* Required action *
In the data below, how many lines include the word "computer"? Give only the number.

- - -

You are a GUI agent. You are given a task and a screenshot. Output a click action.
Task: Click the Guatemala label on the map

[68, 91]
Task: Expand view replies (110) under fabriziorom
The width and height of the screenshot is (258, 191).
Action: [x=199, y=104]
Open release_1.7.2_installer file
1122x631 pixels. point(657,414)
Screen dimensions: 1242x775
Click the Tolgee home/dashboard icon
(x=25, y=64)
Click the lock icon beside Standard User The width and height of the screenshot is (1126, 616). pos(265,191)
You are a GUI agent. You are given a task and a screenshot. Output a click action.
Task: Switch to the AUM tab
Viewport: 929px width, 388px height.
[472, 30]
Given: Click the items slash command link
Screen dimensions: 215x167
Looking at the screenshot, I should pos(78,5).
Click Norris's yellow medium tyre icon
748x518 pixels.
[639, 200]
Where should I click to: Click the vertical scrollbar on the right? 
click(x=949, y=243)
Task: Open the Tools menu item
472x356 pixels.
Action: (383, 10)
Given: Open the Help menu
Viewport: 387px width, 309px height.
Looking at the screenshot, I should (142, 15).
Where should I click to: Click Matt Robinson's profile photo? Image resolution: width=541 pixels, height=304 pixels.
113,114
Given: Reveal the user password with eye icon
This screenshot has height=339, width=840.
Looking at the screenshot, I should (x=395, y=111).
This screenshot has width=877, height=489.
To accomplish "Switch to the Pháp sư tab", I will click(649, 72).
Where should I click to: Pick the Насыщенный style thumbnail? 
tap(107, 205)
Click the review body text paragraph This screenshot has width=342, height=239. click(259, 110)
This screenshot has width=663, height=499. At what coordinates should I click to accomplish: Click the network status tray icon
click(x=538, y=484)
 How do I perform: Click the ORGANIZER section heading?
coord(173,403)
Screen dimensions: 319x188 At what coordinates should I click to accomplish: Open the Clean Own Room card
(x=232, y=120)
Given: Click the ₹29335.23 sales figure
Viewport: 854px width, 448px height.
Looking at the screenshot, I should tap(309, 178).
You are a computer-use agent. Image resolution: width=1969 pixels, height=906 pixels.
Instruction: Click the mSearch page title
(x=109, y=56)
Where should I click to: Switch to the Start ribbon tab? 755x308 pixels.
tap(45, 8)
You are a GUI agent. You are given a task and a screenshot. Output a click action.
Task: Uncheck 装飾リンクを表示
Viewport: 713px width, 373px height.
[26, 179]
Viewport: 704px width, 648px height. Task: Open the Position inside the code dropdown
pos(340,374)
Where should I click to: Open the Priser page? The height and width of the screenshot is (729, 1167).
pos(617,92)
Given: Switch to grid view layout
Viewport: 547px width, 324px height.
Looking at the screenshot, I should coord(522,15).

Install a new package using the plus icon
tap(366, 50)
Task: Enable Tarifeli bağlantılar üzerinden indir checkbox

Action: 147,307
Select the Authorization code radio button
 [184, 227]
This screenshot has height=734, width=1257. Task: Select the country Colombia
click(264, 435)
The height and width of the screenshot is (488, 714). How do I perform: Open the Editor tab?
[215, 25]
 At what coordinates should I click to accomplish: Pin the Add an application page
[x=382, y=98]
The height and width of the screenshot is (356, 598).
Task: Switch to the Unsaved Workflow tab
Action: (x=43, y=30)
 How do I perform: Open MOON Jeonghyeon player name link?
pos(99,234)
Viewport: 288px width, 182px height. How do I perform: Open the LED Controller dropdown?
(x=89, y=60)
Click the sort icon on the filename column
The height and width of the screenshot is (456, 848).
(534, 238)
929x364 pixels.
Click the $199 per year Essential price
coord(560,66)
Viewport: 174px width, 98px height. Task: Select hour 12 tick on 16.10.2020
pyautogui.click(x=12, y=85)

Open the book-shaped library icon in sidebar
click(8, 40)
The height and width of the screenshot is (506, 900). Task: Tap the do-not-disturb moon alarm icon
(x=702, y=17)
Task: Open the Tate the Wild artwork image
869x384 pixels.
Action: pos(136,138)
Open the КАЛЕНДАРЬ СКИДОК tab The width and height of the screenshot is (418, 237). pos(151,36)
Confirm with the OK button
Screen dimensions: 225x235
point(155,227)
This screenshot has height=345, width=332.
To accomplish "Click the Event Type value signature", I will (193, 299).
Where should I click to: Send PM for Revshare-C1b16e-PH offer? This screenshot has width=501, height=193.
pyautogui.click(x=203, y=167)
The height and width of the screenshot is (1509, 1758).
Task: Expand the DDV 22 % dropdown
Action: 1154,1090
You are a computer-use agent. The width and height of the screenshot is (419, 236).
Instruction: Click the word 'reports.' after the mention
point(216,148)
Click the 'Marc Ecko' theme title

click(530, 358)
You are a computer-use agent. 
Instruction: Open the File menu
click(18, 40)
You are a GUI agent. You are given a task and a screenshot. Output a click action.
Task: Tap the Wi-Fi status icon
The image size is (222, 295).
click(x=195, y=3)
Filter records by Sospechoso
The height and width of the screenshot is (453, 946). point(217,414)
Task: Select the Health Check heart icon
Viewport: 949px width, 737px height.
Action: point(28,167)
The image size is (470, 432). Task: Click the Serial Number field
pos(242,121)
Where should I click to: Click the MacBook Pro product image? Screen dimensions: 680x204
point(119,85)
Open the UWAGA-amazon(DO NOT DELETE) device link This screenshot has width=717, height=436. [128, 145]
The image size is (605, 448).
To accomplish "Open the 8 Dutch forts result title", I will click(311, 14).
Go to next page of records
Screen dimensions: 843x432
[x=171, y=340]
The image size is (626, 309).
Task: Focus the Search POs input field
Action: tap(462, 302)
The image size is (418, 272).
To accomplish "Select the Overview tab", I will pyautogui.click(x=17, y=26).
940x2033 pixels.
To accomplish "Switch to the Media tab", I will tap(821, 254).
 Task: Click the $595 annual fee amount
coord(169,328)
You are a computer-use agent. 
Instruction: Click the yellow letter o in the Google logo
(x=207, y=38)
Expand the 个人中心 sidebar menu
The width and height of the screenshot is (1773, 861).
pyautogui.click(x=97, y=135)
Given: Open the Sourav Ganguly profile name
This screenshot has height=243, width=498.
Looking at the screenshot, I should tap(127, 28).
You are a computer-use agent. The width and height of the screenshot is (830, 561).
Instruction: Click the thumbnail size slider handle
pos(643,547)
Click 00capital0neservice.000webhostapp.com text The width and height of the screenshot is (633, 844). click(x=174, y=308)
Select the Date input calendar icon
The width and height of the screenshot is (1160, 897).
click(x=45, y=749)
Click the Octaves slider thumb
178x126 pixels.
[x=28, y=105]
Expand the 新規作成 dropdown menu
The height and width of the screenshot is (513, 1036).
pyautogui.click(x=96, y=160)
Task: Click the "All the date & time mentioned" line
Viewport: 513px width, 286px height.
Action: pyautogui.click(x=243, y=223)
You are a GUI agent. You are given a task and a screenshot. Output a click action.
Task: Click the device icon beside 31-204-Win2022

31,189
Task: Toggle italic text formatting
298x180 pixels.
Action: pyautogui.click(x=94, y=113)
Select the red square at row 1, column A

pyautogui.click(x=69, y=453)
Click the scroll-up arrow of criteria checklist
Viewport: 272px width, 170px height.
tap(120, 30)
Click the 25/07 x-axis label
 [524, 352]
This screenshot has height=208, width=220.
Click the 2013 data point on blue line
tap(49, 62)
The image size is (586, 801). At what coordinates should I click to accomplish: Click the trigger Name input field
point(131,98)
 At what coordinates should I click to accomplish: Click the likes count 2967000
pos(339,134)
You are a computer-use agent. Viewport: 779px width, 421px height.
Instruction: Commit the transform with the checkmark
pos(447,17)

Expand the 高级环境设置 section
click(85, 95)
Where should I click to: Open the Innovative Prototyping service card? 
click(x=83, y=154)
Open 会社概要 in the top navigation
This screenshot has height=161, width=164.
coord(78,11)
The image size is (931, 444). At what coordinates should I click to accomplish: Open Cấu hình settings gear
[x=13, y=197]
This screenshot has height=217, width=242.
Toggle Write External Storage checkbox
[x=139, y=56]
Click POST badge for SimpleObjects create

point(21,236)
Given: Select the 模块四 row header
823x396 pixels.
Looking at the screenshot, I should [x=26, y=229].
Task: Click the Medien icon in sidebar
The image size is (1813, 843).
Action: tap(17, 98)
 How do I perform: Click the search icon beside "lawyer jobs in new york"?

- - -

* Response box *
6